━━━ Source material ━━━
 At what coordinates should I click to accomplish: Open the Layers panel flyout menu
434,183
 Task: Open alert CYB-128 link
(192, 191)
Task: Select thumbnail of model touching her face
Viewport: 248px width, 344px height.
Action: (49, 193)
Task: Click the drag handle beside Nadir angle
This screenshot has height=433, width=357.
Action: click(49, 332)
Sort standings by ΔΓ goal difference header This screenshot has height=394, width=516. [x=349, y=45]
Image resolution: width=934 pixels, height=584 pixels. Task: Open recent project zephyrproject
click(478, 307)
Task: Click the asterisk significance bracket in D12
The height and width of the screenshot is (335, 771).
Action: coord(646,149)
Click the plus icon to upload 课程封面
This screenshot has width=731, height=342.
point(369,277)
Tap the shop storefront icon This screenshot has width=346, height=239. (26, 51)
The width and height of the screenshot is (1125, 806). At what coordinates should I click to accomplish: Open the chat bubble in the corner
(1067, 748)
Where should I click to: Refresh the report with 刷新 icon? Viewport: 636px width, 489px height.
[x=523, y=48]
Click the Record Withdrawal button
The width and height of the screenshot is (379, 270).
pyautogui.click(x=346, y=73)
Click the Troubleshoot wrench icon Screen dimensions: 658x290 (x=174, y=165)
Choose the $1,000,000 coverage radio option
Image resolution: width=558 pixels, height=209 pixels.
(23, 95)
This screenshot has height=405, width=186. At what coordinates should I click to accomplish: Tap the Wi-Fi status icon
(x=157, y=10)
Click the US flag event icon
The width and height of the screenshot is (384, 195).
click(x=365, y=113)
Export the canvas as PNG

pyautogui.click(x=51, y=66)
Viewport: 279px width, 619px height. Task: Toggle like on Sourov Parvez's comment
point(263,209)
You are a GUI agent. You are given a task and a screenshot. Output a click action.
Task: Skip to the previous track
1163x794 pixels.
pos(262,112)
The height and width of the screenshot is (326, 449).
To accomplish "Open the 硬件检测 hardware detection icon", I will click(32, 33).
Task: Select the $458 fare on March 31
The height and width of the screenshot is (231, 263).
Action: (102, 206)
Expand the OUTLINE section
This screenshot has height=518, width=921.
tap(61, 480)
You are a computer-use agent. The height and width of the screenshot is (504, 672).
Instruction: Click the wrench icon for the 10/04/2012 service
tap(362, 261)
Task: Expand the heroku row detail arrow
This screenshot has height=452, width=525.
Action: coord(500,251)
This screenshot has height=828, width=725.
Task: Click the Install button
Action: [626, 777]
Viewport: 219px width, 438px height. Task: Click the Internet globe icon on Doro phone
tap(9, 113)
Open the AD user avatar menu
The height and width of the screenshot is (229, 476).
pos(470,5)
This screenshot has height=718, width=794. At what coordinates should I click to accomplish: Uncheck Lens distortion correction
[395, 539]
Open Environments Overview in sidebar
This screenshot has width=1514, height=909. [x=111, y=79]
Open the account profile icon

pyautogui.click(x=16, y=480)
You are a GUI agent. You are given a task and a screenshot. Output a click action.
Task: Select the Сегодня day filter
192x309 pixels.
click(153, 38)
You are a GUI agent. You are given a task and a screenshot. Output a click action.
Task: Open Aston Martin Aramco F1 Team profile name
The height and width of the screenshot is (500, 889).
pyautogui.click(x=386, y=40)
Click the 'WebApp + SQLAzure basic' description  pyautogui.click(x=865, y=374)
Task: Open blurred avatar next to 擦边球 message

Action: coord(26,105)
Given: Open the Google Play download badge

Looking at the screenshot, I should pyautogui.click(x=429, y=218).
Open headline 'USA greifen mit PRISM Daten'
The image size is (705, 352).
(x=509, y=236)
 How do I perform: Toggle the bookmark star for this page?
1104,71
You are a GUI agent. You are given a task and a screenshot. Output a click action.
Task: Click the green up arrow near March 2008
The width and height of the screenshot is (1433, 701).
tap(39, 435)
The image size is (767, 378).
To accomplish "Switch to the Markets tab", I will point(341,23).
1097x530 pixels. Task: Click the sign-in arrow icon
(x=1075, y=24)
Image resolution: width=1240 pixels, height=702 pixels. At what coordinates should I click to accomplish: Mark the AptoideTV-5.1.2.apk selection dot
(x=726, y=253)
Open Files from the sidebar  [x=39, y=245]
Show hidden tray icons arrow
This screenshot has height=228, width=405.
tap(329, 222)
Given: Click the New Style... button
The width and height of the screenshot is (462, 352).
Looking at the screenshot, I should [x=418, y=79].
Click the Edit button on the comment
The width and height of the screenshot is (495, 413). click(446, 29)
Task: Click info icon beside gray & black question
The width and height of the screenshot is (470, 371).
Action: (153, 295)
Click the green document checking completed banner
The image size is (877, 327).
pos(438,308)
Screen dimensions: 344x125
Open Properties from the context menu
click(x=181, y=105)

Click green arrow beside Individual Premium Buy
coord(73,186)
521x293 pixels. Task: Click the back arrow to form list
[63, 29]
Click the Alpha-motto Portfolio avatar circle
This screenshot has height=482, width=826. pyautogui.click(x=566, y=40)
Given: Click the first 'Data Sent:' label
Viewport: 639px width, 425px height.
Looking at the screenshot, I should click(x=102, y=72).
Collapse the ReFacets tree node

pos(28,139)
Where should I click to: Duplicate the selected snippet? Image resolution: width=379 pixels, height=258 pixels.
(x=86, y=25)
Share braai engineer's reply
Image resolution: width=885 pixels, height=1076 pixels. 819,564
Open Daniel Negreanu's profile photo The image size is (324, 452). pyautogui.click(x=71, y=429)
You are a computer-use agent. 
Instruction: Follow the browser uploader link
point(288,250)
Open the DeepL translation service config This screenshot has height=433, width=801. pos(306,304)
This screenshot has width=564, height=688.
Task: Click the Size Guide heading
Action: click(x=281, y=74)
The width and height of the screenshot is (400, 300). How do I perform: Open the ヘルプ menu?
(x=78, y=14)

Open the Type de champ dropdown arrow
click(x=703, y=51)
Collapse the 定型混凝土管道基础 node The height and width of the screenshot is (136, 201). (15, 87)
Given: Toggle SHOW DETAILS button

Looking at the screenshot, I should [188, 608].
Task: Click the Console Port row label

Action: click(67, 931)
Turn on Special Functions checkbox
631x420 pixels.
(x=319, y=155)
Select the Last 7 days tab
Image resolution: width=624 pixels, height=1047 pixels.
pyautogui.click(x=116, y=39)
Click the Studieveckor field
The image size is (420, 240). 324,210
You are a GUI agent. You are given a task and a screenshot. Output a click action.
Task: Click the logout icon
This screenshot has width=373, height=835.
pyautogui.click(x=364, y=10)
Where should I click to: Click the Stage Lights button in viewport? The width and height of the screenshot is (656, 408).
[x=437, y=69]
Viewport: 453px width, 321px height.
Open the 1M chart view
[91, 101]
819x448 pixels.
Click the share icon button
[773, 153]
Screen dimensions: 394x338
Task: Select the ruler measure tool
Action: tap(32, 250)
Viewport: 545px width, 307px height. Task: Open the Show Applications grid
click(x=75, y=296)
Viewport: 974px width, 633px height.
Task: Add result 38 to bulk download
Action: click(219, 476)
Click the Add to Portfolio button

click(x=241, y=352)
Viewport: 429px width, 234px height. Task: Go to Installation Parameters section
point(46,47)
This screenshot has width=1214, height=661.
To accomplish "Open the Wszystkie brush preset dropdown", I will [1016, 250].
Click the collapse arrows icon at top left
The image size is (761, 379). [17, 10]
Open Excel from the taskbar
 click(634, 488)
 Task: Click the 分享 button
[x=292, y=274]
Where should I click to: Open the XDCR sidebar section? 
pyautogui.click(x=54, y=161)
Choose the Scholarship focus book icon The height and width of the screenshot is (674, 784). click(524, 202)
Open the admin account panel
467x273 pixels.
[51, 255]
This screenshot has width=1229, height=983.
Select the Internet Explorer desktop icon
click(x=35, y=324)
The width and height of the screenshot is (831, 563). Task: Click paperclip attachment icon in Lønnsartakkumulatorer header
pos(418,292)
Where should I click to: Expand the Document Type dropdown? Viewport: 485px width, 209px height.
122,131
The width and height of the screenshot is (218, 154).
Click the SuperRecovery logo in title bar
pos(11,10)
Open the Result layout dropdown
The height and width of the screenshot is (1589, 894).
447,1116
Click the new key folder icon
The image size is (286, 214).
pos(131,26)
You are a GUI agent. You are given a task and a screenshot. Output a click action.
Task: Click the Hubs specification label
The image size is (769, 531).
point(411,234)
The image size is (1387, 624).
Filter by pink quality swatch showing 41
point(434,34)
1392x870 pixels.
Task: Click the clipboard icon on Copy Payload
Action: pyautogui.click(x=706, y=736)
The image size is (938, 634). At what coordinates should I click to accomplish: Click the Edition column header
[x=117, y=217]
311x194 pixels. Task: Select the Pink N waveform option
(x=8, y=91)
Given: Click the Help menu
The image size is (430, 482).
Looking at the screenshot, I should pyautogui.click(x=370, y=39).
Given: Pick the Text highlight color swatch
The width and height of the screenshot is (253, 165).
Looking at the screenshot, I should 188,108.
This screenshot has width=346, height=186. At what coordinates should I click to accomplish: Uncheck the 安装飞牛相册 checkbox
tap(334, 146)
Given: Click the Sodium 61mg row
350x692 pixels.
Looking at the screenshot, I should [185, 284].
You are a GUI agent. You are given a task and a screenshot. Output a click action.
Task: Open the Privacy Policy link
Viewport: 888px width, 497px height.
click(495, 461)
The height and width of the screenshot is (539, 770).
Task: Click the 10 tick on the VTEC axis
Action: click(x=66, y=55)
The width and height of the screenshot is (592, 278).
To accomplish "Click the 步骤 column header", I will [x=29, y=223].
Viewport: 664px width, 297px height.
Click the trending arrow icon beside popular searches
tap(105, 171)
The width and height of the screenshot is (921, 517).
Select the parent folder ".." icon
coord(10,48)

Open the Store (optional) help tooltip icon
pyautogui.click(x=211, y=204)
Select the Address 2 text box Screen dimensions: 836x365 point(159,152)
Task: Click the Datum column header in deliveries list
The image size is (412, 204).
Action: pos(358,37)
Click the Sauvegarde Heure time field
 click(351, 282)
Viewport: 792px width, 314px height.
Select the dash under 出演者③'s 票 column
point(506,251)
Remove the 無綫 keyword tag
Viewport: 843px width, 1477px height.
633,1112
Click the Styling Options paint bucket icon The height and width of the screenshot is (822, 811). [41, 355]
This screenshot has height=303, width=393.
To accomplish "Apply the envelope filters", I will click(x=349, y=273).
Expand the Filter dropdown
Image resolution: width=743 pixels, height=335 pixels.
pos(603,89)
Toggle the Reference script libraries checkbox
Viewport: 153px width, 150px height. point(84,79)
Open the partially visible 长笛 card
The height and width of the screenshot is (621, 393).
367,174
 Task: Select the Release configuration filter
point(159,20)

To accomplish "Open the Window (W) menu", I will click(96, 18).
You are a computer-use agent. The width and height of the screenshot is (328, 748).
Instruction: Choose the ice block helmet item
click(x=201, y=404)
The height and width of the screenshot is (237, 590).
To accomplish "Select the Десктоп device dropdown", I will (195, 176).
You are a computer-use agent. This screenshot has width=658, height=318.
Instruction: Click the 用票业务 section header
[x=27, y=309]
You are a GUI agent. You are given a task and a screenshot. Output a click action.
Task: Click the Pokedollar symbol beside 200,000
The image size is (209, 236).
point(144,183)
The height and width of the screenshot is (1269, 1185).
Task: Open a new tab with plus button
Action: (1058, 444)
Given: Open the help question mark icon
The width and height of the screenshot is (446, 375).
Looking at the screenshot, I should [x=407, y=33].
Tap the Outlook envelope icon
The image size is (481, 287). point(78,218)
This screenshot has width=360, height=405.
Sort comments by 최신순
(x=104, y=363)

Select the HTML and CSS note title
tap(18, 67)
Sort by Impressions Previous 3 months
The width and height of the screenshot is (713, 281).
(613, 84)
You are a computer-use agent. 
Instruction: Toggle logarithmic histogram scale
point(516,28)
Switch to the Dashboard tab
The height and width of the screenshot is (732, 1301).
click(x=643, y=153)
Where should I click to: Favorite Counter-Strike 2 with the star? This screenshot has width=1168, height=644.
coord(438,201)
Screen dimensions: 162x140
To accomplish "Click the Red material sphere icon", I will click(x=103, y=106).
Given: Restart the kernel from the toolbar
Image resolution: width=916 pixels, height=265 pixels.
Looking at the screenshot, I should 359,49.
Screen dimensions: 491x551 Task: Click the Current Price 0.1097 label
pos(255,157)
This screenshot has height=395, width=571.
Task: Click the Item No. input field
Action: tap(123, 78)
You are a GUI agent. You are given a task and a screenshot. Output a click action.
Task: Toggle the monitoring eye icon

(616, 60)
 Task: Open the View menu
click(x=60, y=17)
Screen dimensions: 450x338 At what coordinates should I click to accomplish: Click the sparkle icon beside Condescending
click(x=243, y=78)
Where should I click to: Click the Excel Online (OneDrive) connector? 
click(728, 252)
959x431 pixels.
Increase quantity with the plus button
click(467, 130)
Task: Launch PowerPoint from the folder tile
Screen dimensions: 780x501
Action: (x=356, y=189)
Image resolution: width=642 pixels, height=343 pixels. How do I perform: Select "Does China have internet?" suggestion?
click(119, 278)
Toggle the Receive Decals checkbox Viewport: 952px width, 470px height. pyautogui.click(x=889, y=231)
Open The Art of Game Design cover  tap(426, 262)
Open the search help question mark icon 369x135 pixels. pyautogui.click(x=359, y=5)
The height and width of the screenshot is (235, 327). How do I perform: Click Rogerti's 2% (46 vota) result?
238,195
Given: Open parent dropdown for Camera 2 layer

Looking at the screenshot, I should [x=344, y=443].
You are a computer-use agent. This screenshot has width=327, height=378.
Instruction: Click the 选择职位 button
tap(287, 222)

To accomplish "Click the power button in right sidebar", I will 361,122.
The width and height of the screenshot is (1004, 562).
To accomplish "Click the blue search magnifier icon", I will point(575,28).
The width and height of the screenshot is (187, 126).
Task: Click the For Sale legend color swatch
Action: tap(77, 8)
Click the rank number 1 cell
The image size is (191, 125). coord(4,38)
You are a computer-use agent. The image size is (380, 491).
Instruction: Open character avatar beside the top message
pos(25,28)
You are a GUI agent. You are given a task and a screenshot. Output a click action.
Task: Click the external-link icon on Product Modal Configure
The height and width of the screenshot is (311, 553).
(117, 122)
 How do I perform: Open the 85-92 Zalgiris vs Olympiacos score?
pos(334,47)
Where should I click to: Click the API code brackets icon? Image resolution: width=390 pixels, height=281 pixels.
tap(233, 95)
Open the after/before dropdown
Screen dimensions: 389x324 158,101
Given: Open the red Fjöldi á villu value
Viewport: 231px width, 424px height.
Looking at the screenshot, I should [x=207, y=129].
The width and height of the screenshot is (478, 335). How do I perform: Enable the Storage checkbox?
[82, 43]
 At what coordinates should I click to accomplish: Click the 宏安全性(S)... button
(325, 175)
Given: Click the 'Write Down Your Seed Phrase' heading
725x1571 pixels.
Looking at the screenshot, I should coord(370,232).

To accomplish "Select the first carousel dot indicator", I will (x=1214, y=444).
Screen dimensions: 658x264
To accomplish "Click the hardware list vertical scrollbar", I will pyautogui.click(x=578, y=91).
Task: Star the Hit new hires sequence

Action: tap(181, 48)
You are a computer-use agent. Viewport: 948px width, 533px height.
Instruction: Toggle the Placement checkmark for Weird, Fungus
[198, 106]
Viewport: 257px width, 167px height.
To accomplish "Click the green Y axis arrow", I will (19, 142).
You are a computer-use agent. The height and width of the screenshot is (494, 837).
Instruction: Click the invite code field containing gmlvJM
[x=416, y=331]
━━━
## Exercise requirements
Retype only this range exactly: the first line of the data through the line where "Click the US flag event icon" appears.

## Answer for this exercise
 At what coordinates should I click to accomplish: Open the Layers panel flyout menu
434,183
 Task: Open alert CYB-128 link
(192, 191)
Task: Select thumbnail of model touching her face
Viewport: 248px width, 344px height.
Action: (49, 193)
Task: Click the drag handle beside Nadir angle
This screenshot has height=433, width=357.
Action: click(49, 332)
Sort standings by ΔΓ goal difference header This screenshot has height=394, width=516. [x=349, y=45]
Image resolution: width=934 pixels, height=584 pixels. Task: Open recent project zephyrproject
click(478, 307)
Task: Click the asterisk significance bracket in D12
The height and width of the screenshot is (335, 771).
Action: coord(646,149)
Click the plus icon to upload 课程封面
This screenshot has width=731, height=342.
point(369,277)
Tap the shop storefront icon This screenshot has width=346, height=239. (26, 51)
The width and height of the screenshot is (1125, 806). At what coordinates should I click to accomplish: Open the chat bubble in the corner
(1067, 748)
Where should I click to: Refresh the report with 刷新 icon? Viewport: 636px width, 489px height.
[x=523, y=48]
Click the Record Withdrawal button
The width and height of the screenshot is (379, 270).
pyautogui.click(x=346, y=73)
Click the Troubleshoot wrench icon Screen dimensions: 658x290 (x=174, y=165)
Choose the $1,000,000 coverage radio option
Image resolution: width=558 pixels, height=209 pixels.
(23, 95)
This screenshot has height=405, width=186. At what coordinates should I click to accomplish: Tap the Wi-Fi status icon
(x=157, y=10)
Click the US flag event icon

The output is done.